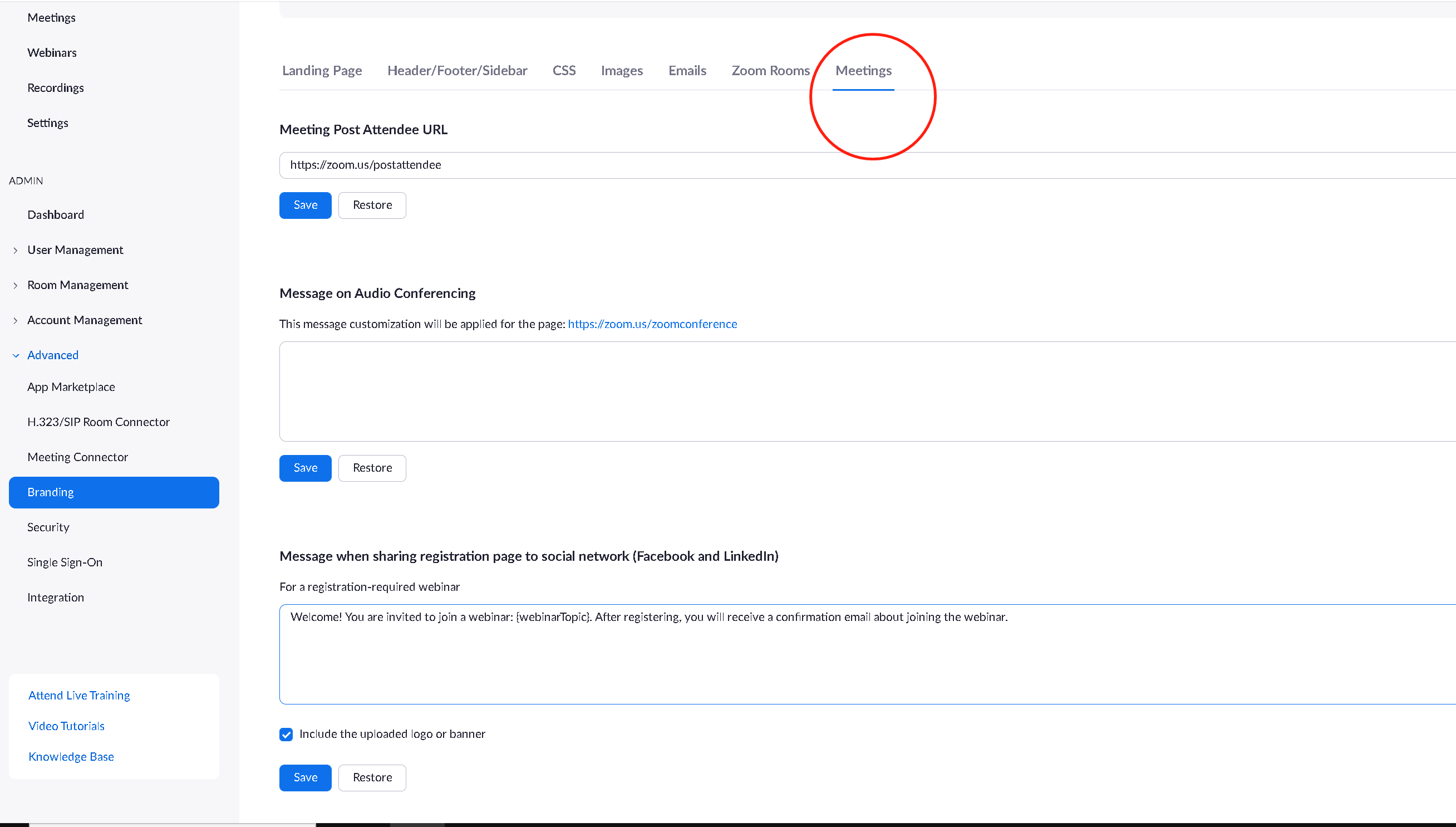Select the Images tab
The height and width of the screenshot is (827, 1456).
tap(622, 71)
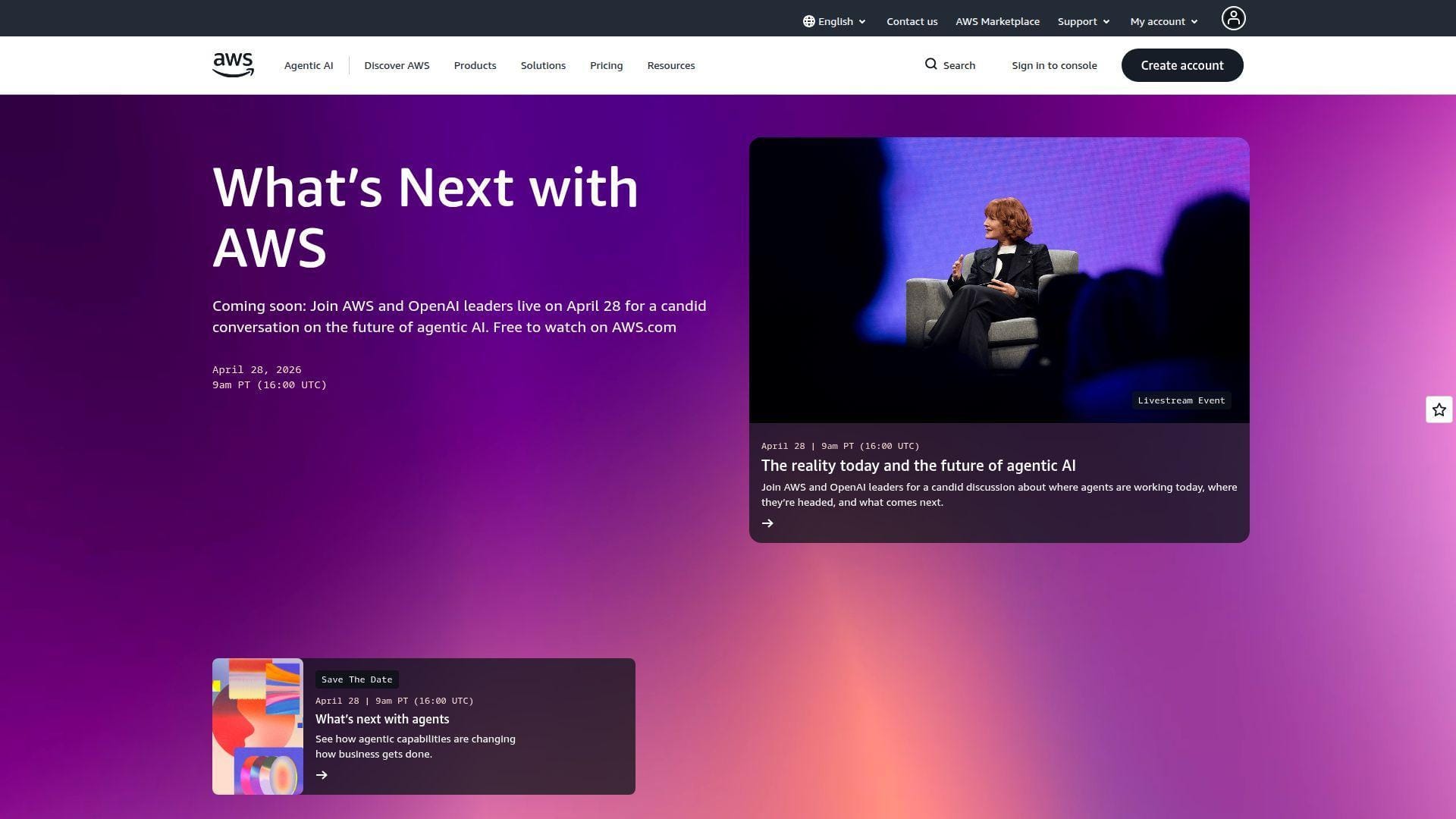The width and height of the screenshot is (1456, 819).
Task: Open the Contact us link
Action: [912, 21]
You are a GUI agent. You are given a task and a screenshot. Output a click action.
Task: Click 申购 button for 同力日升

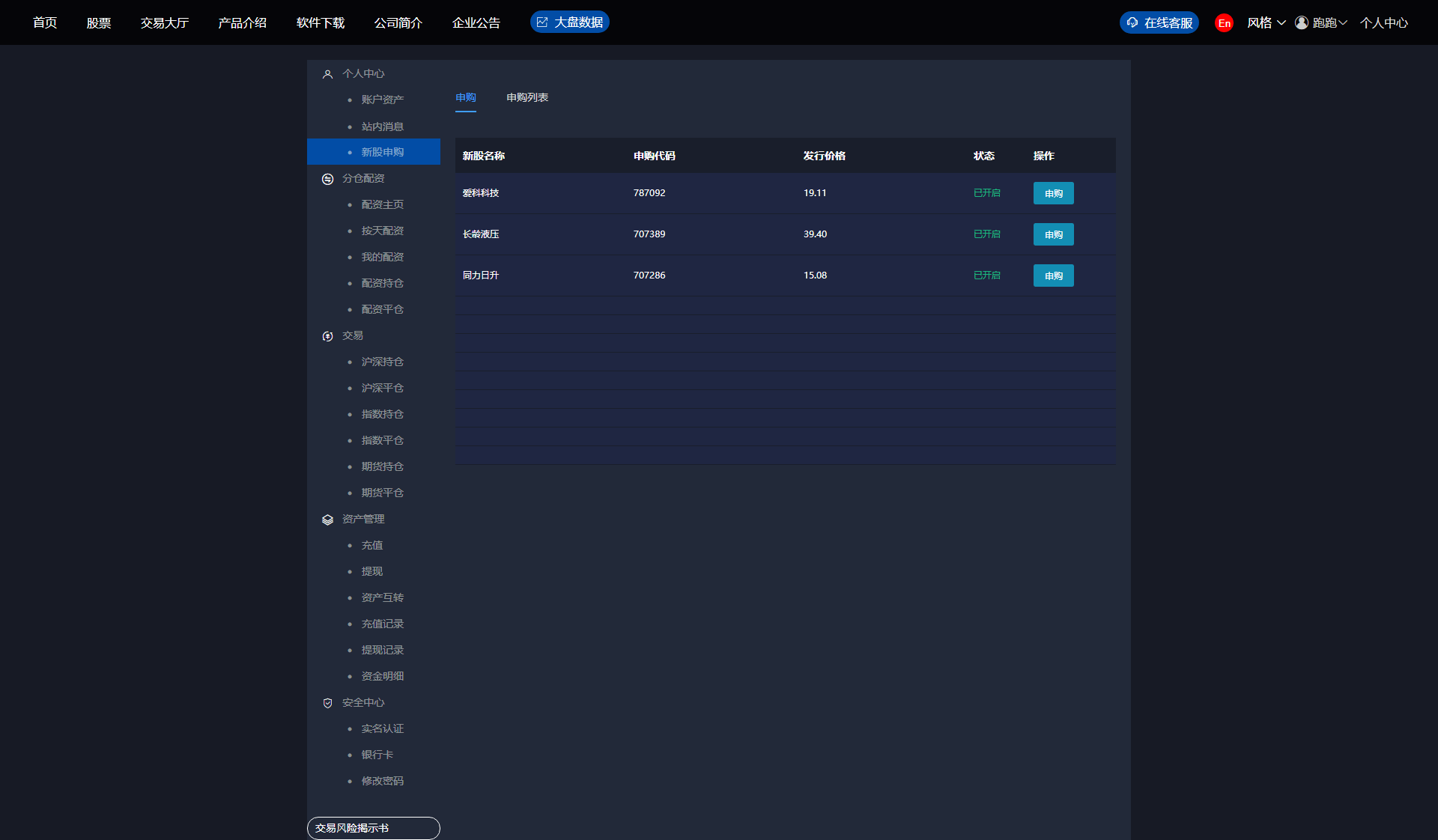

Task description — Every line from the one with "You are a GUI" through the end of the records above belongs in the answer, copied exactly; no picture does.

Answer to this task —
You are a GUI agent. You are given a task and a screenshot. Output a click action.
Task: Click 申购 button for 同力日升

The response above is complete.